* Recorded data *
────────

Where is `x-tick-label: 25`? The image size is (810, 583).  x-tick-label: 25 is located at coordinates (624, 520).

────────

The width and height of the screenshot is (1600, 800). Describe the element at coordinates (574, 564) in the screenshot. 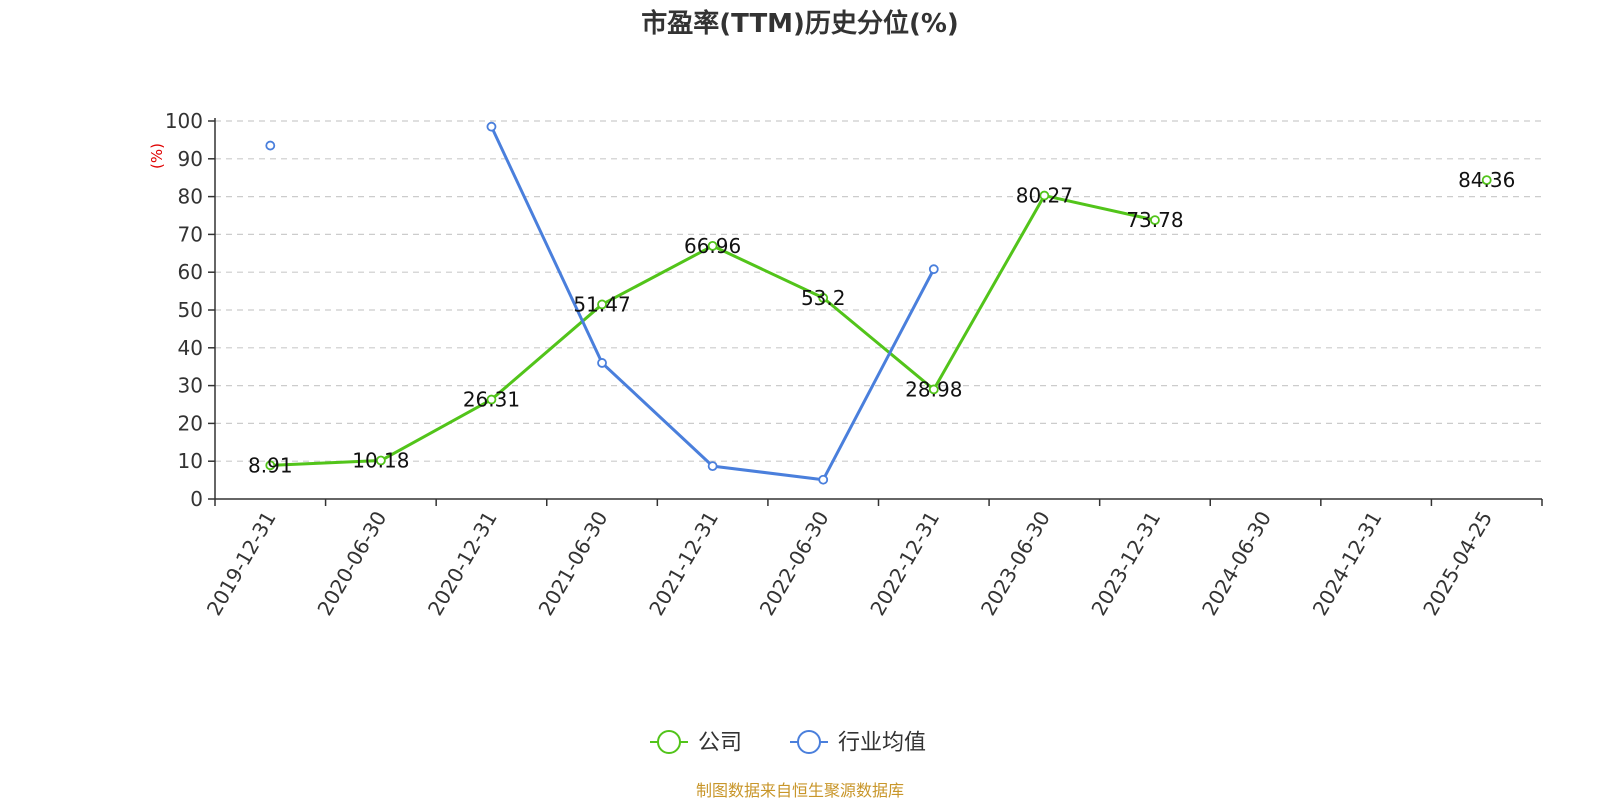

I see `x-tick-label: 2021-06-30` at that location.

────────

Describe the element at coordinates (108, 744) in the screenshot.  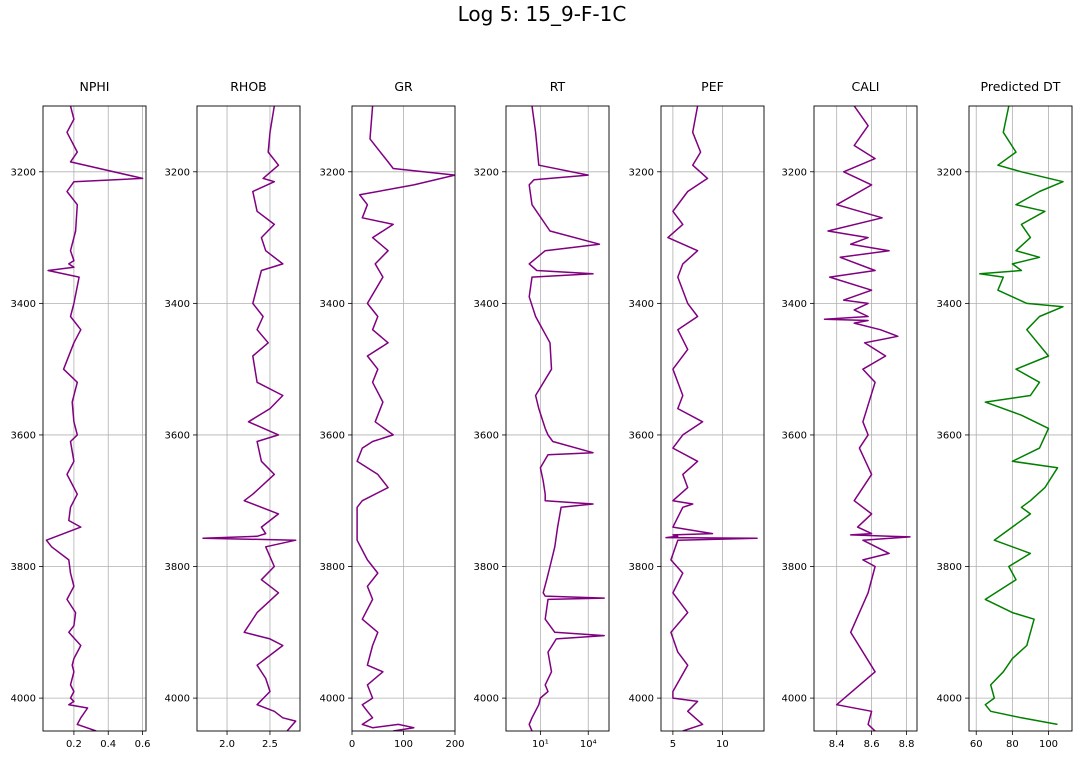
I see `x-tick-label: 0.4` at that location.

────────

* Instruction *
Pull out each line of the records above in which the string "label" appears. Uppercase and lowercase count as different.

* Written solution *
Where is `x-tick-label: 25`? The image size is (810, 583).  x-tick-label: 25 is located at coordinates (624, 520).
I see `x-tick-label: 2021-06-30` at that location.
I see `x-tick-label: 0.4` at that location.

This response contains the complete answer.